Articles | Volume 1, issue 3
Hydrol. Earth Syst. Sci., 1, 463–475, 1997
https://doi.org/10.5194/hess-1-463-1997
Hydrol. Earth Syst. Sci., 1, 463–475, 1997
https://doi.org/10.5194/hess-1-463-1997

  30 Sep 1997

30 Sep 1997

The impact of the growth of new plantation forestry on evaporation and streamflow in the Llanbrynmair catchments

J. A. Hudson1, S. B. Crane1, and M. Robinson2 J. A. Hudson et al.
  • 1Institute of Hydrology (Plynlimon), Staylittle, SY19 7DB, Wales, UK.
  • 2Institute of Hydrology, Wallingford, Oxon, OX10 8BB, UK.

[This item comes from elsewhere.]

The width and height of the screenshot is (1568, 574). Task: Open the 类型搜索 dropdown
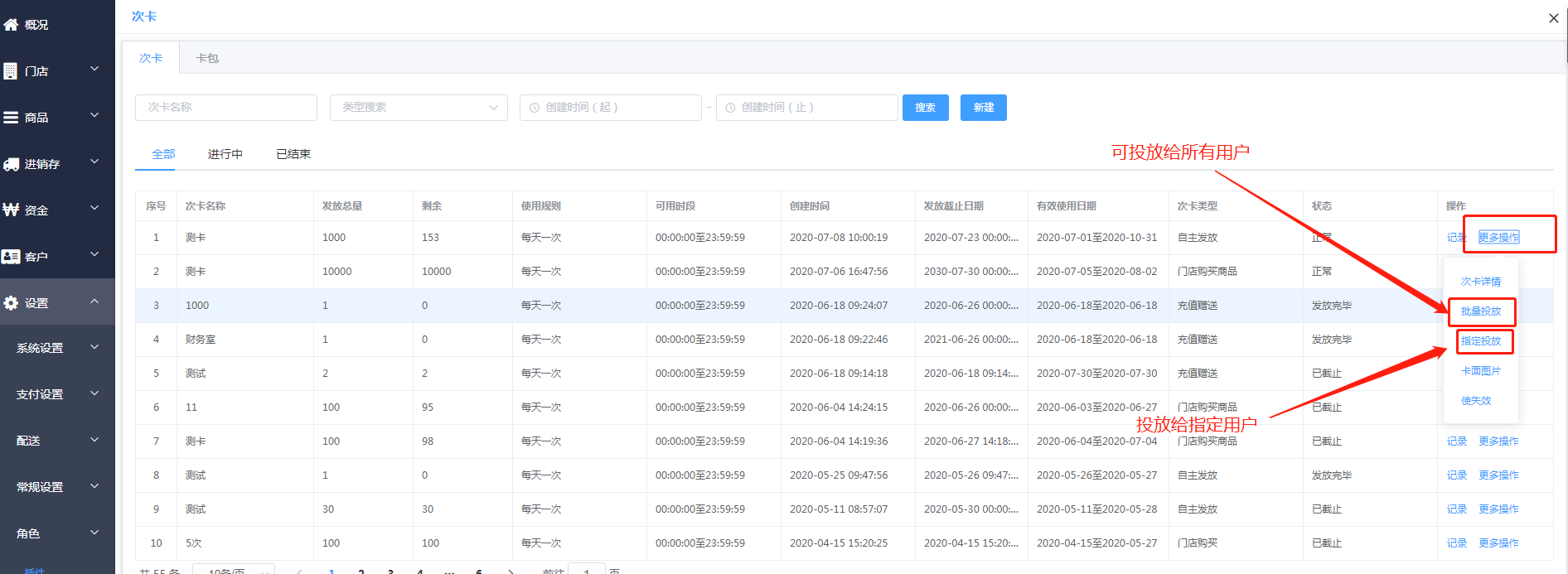419,108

Abstract. Annual water balances (1983-1995) for the Cwm and Delyn catchments at Llanbrynmair Moor in mid-Wales have been used to quantify the hydrological effects of the land use change in the Cwm from moorland to forestry. Initially, the actual evaporation (precipitation minus streamflow) of the Cwm catchment declined rapidly relative to the Delyn, due to the disruption of the vegetation by ploughing the ground in preparation for planting the trees. It then increased, more quickly than expected, to greater levels than for the original moorland since in the early stages of forest growth a dense understorey of dwarf shrubs contributed to both interception and transpiration.